[Work instruction]
For each line of the listing that holds "height", show the full line.

[Records for the task]

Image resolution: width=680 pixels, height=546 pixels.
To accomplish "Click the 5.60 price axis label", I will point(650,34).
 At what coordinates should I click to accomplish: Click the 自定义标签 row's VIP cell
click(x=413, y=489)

==

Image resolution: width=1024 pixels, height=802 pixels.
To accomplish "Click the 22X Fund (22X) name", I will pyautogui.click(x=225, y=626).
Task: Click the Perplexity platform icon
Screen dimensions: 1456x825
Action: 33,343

[Answer for the task]
Image resolution: width=680 pixels, height=546 pixels.
Image resolution: width=1024 pixels, height=802 pixels.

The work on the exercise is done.